Positive Aging or Punitive Ageism?

September 1st, 2011

Planning on enjoying eternal youth

Positive Aging or Punitive Ageism

Vincent Vassolo recently wrote a post entitled: The Power of Positive Aging. In it he states that baby boomers “know the destructive power of prejudice…they simply won’t tolerate ageism”.


I like how he thinks. But I don’t know on what island these “revolutionary” boomers are hiding.


I know a lot of boomers. Hell, I am a boomer, and I see and hear about a lot of misery over aging. Sure there are your occasional rebels; they are typically the ones pontificating about all the things they don’t care about. In fact they often brag that they don’t care how they look, and that goes a long way toward helping them become indifferent to aging.


Unfortunately, most boomers are victims of what may have been the most pervasive period of mass communication featuring the perfect body; in fact many believe that the bodies featured were literally too good to be true and would not have existed without extensive air brushing.


So what happens when we look at our own bodies and realize that, not only are they not air brush perfect, they are not even the imperfect, but youthful – and maybe even buff – bodies of our youth. Barring a few rare exceptions, they’re just not as good as they were. Let’s hear that rebel yell! I didn’t think so.
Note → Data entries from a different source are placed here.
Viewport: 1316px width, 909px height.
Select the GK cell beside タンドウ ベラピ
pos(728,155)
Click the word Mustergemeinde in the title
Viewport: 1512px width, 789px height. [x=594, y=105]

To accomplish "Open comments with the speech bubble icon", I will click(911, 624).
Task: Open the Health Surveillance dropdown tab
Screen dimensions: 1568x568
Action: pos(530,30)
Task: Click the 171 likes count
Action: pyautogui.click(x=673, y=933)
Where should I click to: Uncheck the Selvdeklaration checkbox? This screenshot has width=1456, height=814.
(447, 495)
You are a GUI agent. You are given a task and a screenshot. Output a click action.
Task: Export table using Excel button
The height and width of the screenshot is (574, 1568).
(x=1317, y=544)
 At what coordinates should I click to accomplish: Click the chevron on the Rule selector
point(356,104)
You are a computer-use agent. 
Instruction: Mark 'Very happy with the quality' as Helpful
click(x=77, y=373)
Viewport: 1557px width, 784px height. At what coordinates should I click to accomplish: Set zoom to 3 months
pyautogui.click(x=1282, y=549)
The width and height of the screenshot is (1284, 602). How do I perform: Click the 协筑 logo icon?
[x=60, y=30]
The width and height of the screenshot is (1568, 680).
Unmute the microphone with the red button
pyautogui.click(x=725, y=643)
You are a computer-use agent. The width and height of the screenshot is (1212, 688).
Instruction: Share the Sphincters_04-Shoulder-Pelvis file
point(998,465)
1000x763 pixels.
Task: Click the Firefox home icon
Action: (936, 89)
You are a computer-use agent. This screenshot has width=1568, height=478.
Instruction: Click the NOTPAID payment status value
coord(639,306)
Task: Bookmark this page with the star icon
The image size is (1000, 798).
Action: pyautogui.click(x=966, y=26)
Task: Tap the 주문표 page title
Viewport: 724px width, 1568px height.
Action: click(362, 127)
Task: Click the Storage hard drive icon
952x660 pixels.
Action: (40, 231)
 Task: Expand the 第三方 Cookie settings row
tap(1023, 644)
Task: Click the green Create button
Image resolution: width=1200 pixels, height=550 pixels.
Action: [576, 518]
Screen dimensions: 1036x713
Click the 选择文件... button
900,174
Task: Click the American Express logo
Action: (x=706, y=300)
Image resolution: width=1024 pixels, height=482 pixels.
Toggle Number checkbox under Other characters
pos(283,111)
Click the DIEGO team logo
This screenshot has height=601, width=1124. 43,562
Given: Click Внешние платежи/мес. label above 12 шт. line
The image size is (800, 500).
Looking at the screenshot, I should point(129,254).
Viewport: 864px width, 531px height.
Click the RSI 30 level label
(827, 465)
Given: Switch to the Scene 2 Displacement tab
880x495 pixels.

Vassolo makes several excellent points, such as: “ageism is the most self-destructive form of prejudice”, I’m guessing it’s not quite as self-destructive as being a pedophile – but that’s just a guess, and “it’s impossible to live constructively while courting what is essentially self-loathing. If you hate aging, on some level you hate your own life. That’s a fact”, if that is indeed a fact, we are facing a pandemic of life loathing that could well turn the concept of ‘living constructively’ into a dusty old relic.


Vassolo, you’re asking too much of us! When we seem intolerant of ageism it’s not that we’re out there telling ageist morons why age really doesn’t matter; it’s that most of us are planning on enjoying eternal youth! We work hard at never getting old; so when we’re faced with ageism we rally on behalf of the poor victimized old people – but they’re not us!


As he ends his post, Vassolo suggests that we make a list comprised of five negative beliefs about aging and five positive ones. He suggests that we begin to question our negative beliefs and devise ways of trying to overcome the worst of the negative ones.


I submit that the most negative belief about aging is how you ‘believe’ you are perceived when you interact with young people; the ones who are like you used to be. You will never truly know how they see you. Are you the old person at the office? Are you the really cool person who knows some awesome stuff and has had amazing experiences? Or somewhere in between? Have you ever been patronized by one of them? Did you ever inadvertently patronize an older person in your younger days? Can you learn to stop seeing yourself though the eyes of youth?